How do you prove that if $I-A$ invertible then $I-A^p$ is invertible for $A \in \mathrm{Mat}_n(\mathbb{Z}_p)$, where $p$ is prime?

Answer 1

Given the tag (finite-fields), I assume that $\mathbb Z_p$ is the finite field with $p$ elements. Then we can argue as follows.

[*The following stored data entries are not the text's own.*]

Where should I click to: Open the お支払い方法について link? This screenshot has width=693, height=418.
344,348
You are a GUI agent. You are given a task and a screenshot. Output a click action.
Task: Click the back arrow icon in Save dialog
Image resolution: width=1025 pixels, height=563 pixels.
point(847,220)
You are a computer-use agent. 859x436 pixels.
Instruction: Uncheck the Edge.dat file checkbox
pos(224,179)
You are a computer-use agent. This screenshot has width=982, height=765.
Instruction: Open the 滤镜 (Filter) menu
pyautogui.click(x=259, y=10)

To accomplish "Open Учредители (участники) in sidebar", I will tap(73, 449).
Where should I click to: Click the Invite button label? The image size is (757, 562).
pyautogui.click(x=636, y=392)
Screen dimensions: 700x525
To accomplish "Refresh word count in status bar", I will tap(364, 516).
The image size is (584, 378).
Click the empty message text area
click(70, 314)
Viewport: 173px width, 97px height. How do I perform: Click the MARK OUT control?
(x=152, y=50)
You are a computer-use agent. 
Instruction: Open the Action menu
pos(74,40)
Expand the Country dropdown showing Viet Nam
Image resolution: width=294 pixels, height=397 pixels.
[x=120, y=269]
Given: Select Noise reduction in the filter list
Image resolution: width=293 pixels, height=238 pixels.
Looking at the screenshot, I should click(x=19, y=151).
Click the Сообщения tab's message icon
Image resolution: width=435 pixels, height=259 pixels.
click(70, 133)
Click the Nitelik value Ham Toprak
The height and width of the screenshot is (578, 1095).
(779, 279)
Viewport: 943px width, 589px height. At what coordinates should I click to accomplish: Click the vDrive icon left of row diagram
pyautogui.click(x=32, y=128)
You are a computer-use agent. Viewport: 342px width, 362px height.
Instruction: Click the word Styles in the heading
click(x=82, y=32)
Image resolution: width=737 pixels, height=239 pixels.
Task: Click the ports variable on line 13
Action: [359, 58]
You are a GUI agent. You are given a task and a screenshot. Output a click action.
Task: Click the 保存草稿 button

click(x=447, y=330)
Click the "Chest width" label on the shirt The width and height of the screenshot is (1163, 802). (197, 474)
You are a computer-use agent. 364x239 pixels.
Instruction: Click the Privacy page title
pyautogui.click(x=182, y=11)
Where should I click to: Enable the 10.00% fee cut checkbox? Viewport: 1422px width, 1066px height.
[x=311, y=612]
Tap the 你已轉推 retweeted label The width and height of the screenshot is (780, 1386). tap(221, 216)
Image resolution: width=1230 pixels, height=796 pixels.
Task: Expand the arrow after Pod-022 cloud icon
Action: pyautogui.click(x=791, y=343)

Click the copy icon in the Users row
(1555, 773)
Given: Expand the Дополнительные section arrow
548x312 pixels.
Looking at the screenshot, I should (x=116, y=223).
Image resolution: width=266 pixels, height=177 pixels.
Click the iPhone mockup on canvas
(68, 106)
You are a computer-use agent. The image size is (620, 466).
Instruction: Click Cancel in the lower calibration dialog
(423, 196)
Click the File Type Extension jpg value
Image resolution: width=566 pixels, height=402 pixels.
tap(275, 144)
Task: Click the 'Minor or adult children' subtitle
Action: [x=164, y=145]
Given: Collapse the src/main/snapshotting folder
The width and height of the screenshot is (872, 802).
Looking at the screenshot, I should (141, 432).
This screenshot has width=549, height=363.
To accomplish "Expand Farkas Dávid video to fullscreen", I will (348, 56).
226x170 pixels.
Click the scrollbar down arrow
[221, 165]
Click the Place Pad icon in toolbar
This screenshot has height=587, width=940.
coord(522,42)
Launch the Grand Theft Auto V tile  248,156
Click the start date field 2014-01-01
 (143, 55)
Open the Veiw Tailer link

Consider the polynomial ring $\mathbb Z_p[X,Y]$ with indeterminates $X$ and $Y.$ There, we have $$ (X+Y)^p = \sum_{j=0}^p{p\choose j}X^jY^{p-j}. $$ Note (or check) that, for $1 \leq j \leq p-1,$ the binomial coefficient $p\choose j$ is a multiple of $p,$ and hence $$ {p\choose j} = 0\quad in\ \mathbb Z_p\quad for\ 1 \leq j \leq p-1. $$ This implies $$ (X+Y)^p = X^p + Y^p\quad in\ \mathbb Z_p[X,Y]. $$ Also, the matrices $I$ and $-A$ commute (obviously): $I(-A) = (-A)I.$ Thus, we can replace the indeterminates $X$ and $Y$ with the matrices $I$ and $-A$ (technically speaking, we're using a universal property of polynomial rings), and conclude that $$ (I-A)^p = I^p + (-A)^p = I-(A^p) \qquad\qquad\qquad\qquad\qquad\qquad\qquad (*) $$ (observe (or check) that $(-A)^p = -(A^p)$ is true for any $p$).

From $(*),$ we see that, if $I-A$ is invertible, then $I - (A^p) = (I-A)^p$ is invertible, since a product of invertible matrices is invertible.

Answer 2

The eigenvalues of $I-A^p$ are of the form $1-\lambda^p$ where $\lambda$ ranges over the eigenvalues of $A$, so $I-A^p$ has 0 as am eigenvalue if and only if $1-\lambda^p=0$ for some eigenvalue $\lambda$ of $A$. But this is equivalent to $\lambda^p=1$, which is equivalent to $\lambda=1$ (since the Frobenius map $x \mapsto x^p$ is injective), and this in turn is equivalent to $I-A$ having 0 as an eigenvalue.